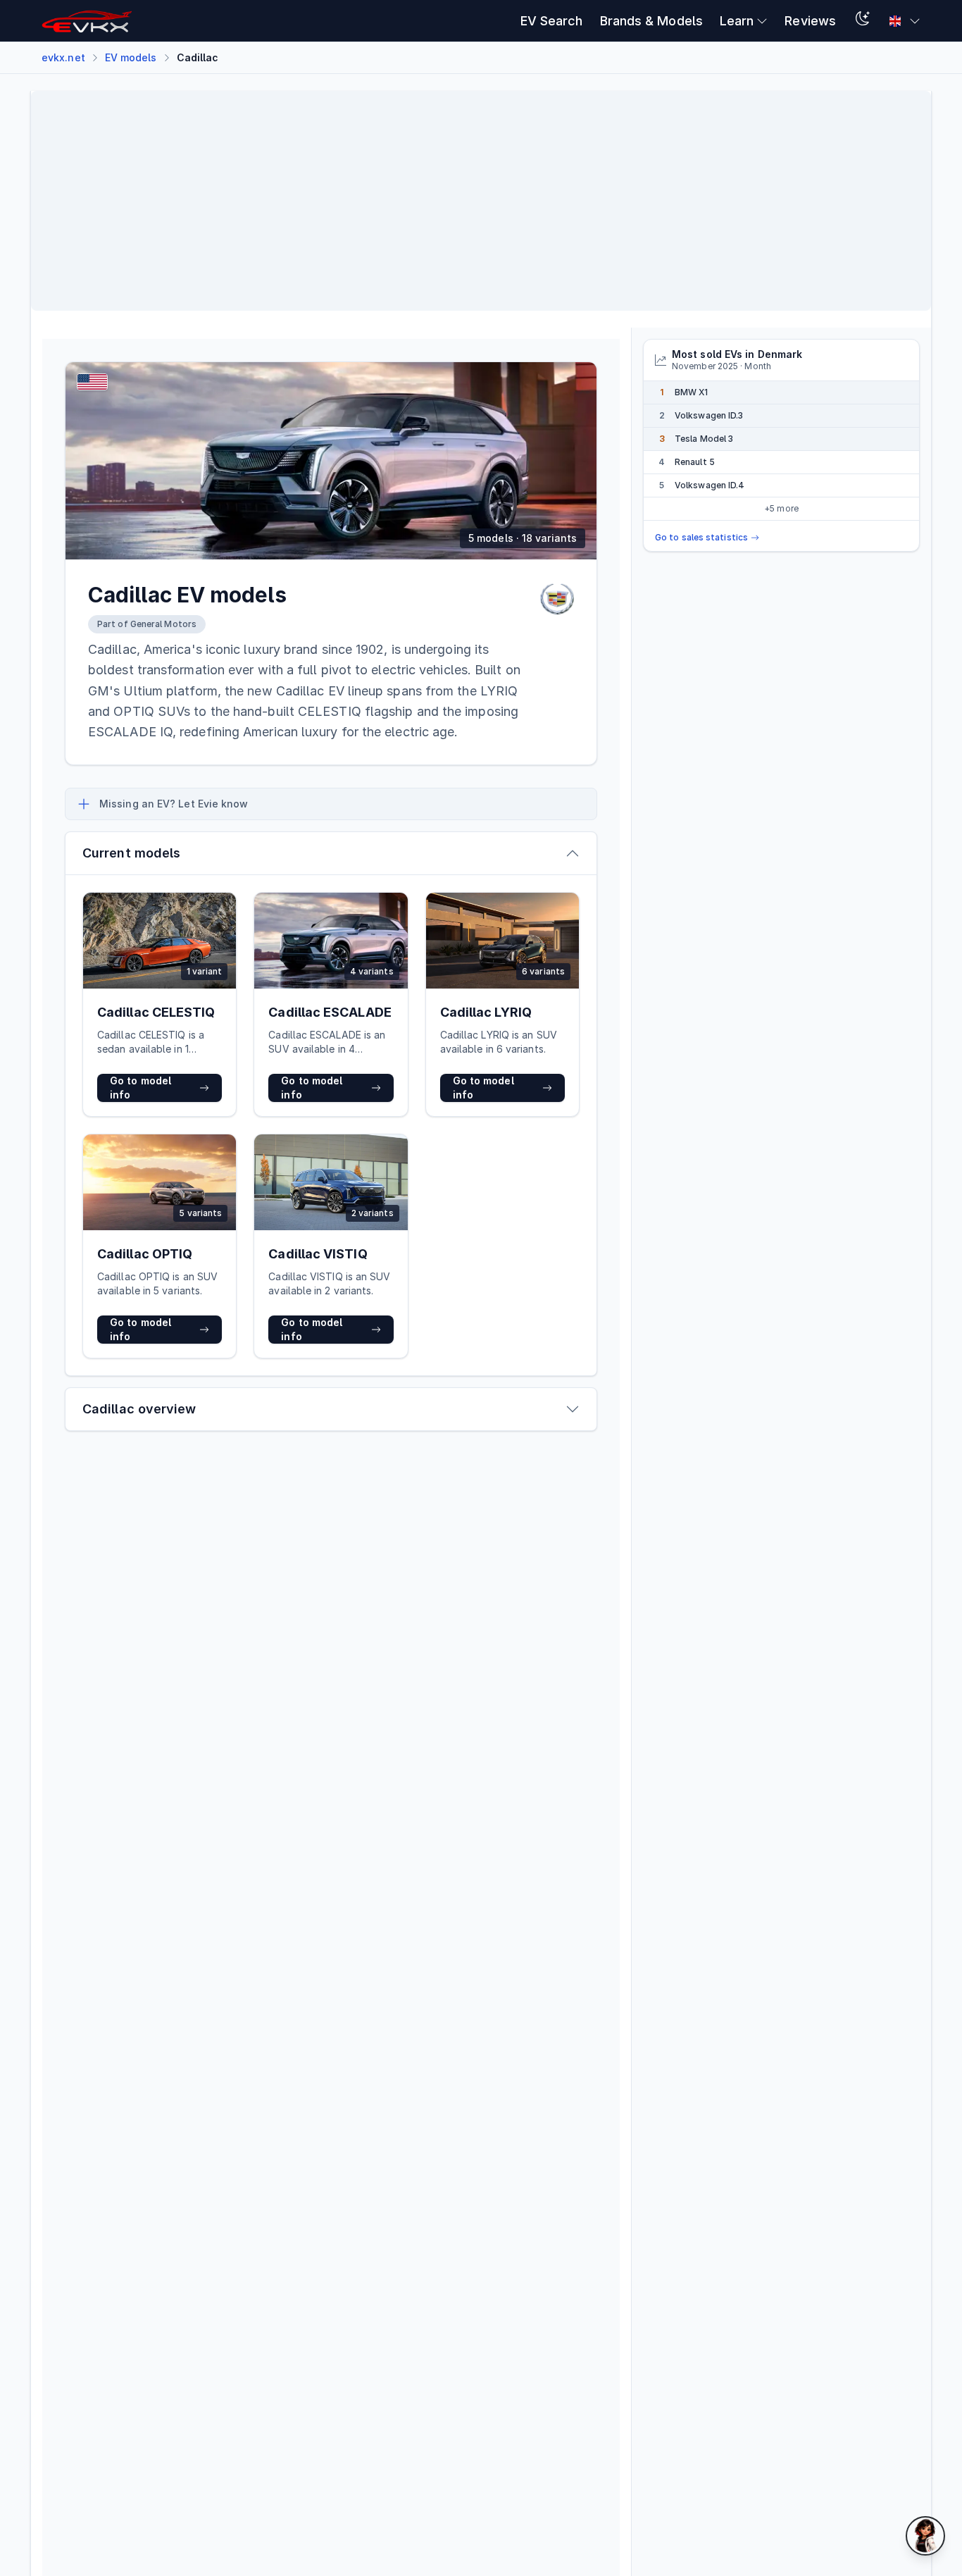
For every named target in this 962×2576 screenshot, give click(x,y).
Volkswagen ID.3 (709, 415)
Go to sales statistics (701, 537)
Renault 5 (695, 462)
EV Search (551, 20)
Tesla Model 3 (704, 438)
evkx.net (63, 57)
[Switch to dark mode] (863, 20)
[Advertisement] (464, 200)
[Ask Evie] (925, 2536)
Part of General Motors (146, 624)
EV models (131, 57)
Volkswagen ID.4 (709, 485)
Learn (737, 20)
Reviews (810, 20)
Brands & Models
○ ○ ○ ○ ○
§ AIM OF THE EXERCISE: In the entries above, take the line containing "Part of General Motors (146, 624)" and each later line through the last, and repeat them exactly. Output nothing else.

§ RESULT OF THIS TASK:
Part of General Motors (146, 624)
EV models (131, 57)
Volkswagen ID.4 (709, 485)
Learn (737, 20)
Reviews (810, 20)
Brands & Models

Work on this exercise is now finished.